Parents are being encouraged to talk to their children about social media at a young age after new research found girls are negatively affected earlier than boys.
The new study, from experts at the Universities of Oxford and Cambridge, found that girls experience a negative link between social media use and life satisfaction when they are aged 11 to 13, while for boys this happens when they are older, at 14-15.
Researchers said the differences may be down to changes in the structure of the brain, or due to puberty, which occurs later in boys than in girls.
The study also found that increased social media use was linked to lower life satisfaction at the age of 19, while the link was not statistically significant at other ages.
Teenagers using more social media at 19 and experiencing lower levels of life satisfaction may be vulnerable due to changes at this age, such as leaving home or starting work, the study suggested.
Rates of mental health conditions among children have been rising in the UK, with some experts saying social media use is linked to increasing anxiety and depression.
For the new study, published in Nature Communications, experts analysed two UK datasets. These included 17,400 people aged 10 to 21 who were tracked over a period of time.
The study further found that teenagers who had a lower-than-average life satisfaction also tended to have higher social media use one year later.
Sarah-Jayne Blakemore, professor of psychology at the University of Cambridge, said adolescence is a “period of transition, both in terms of biology – things like hormones and the brain – but also psychologically.”
She added: “We change a huge amount in terms of our cognitive abilities and our social cognition, our social awareness, and our emotion processing during adolescence.
“The social world (also) changes a huge amount in adolescence. We go from little primary schools to big secondary schools, we have a huge number of new people we have to interact with, peers take on heightened importance in adolescence, and young people have to work out where they are in the complex and changing social hierarchy.
“This is a really vulnerable period of life already, and social media comes in and kind of amplifies that.”
Prof Blakemore said social media “is complex” and can be a force for good, such as helping young people maintain social contact during the Covid pandemic.
“On the other hand, there are also negative aspects of social media, where the content of social media can be negative,” she said.
“Whether it’s pornography, or things like graphic images of war that you can’t get away from as soon as you turn on your phone at the moment.
“There’s also things like sleep.
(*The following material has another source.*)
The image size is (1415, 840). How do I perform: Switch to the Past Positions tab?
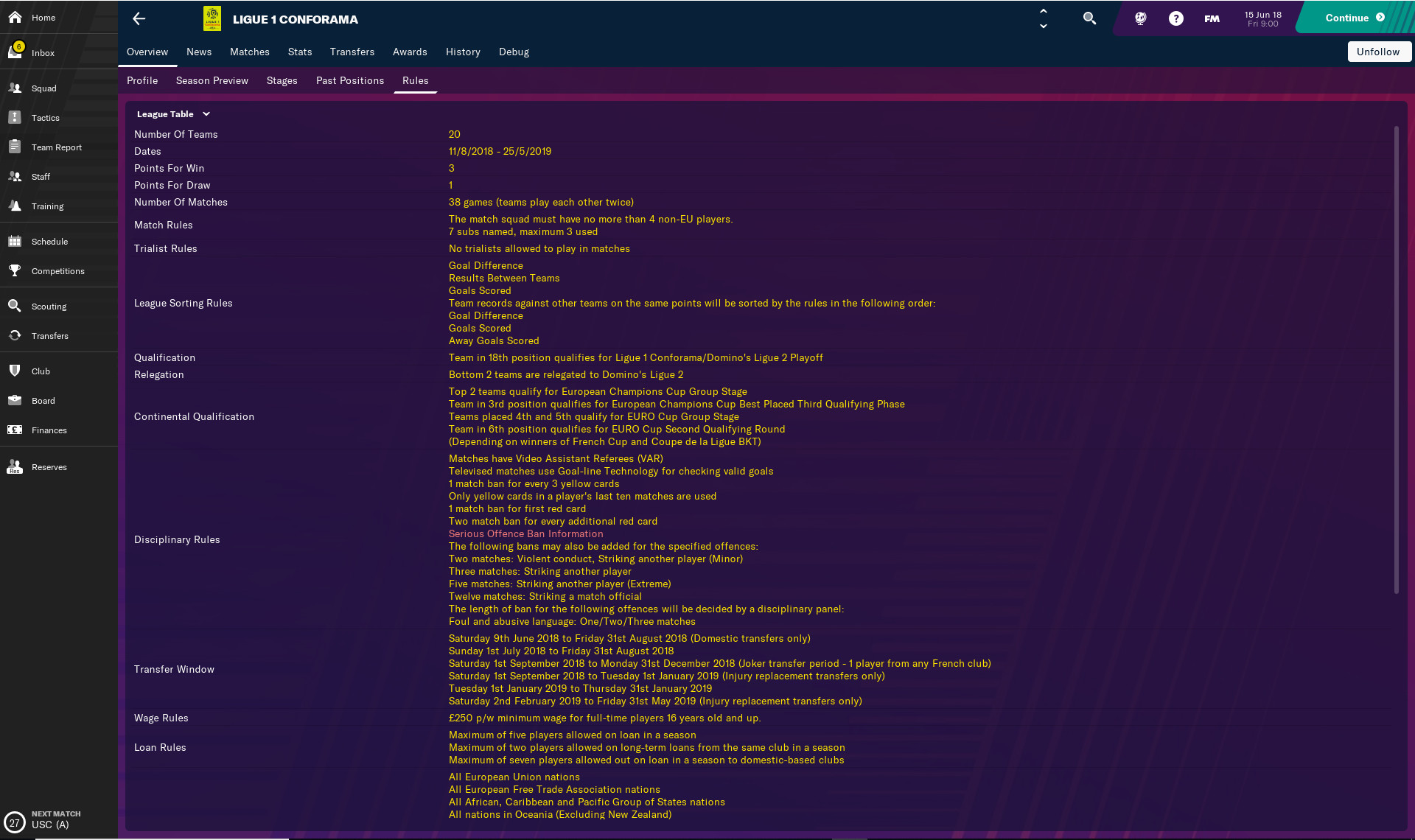point(349,81)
It’s not just about what people are doing with social media, but also when. Young people’s lives are so full during the day of school, and then after-school activities, that the one time they have to communicate with their friends, to check out their social media, is often in the evening quite late at night.
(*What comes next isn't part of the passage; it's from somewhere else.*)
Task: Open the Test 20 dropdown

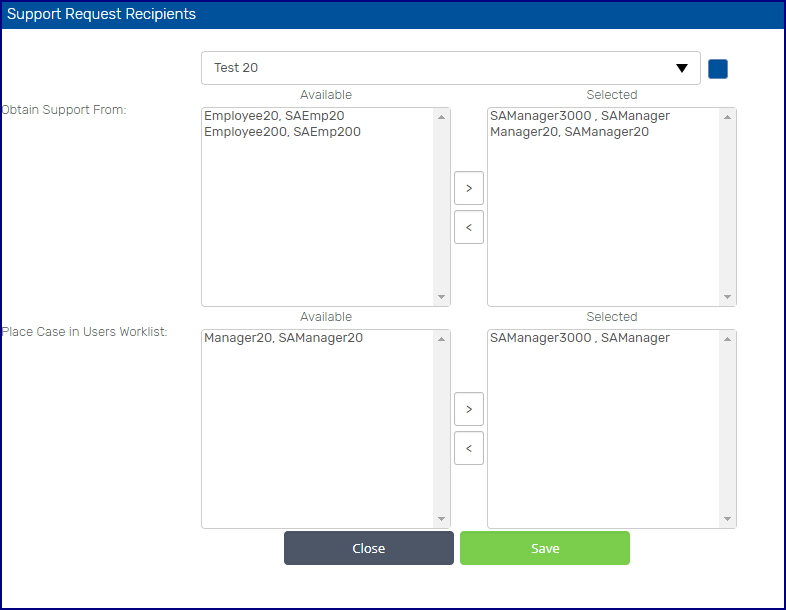Action: tap(451, 69)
“We know that sleep is so crucial for wellbeing and mood and cognitive development in adolescence. So depriving adolescents of sleep because of their social media use is going to be a negative thing.”
Asked if there is a message for parents, Prof Blakemore said there is a need to educate young people “about what they are inevitably going to see on their phones via social media”.
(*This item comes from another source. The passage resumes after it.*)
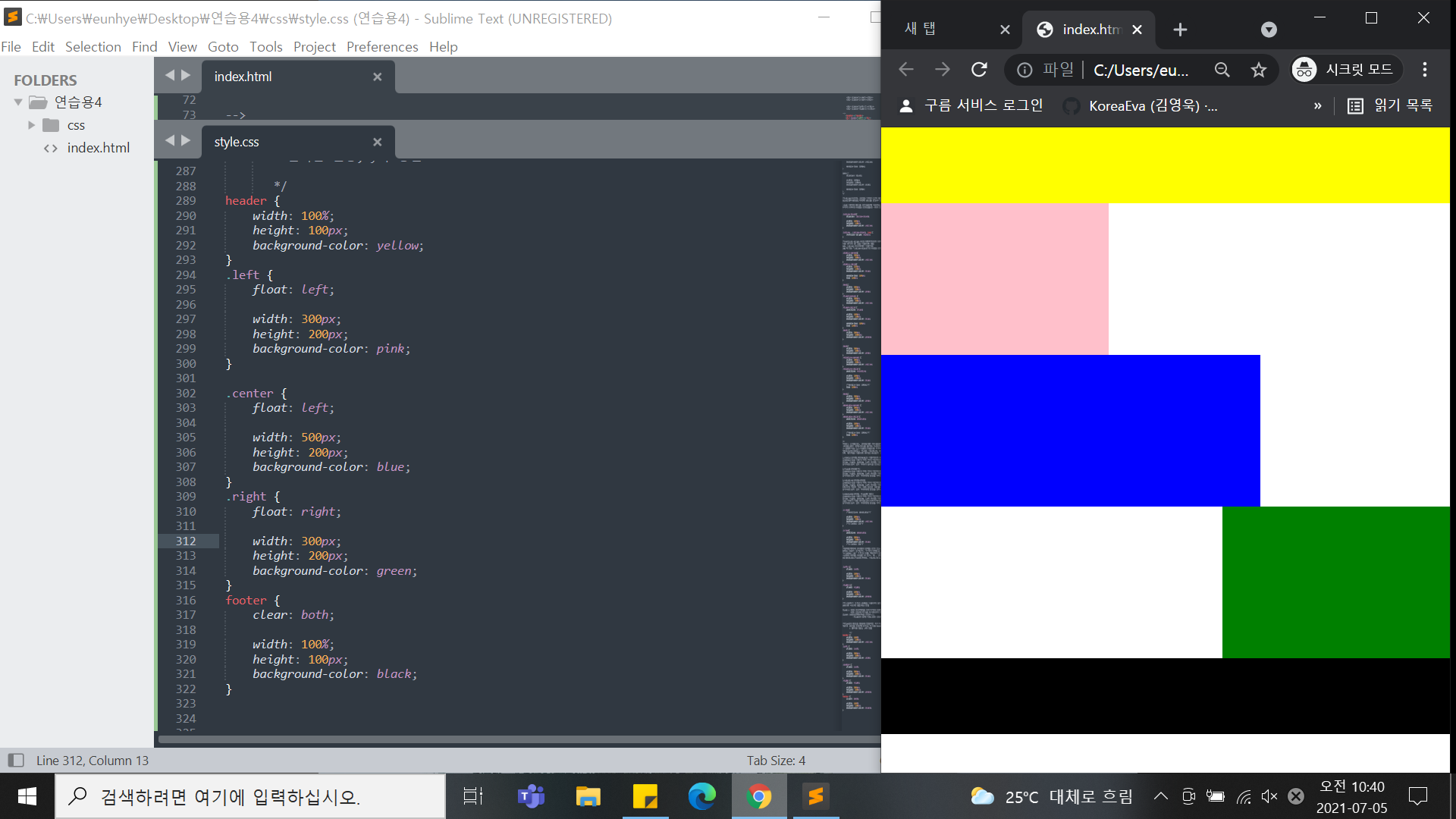Open Chrome three-dot menu
Image resolution: width=1456 pixels, height=819 pixels.
tap(1425, 70)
She added: “Whether it’s things like social exclusion, not being invited to a party from someone in their class, or images that could upset them, or social pressure, (we need to be) educating them really as young as possible about what they might be exposed to on social media and how they should handle that.”
Dr Amy Orben, from the University of Cambridge, who led the study, said: “The link between social media use and mental wellbeing is clearly very complex.
“Changes within our bodies, such as brain development and puberty, and in our social circumstances appear to make us vulnerable at particular times of our lives.”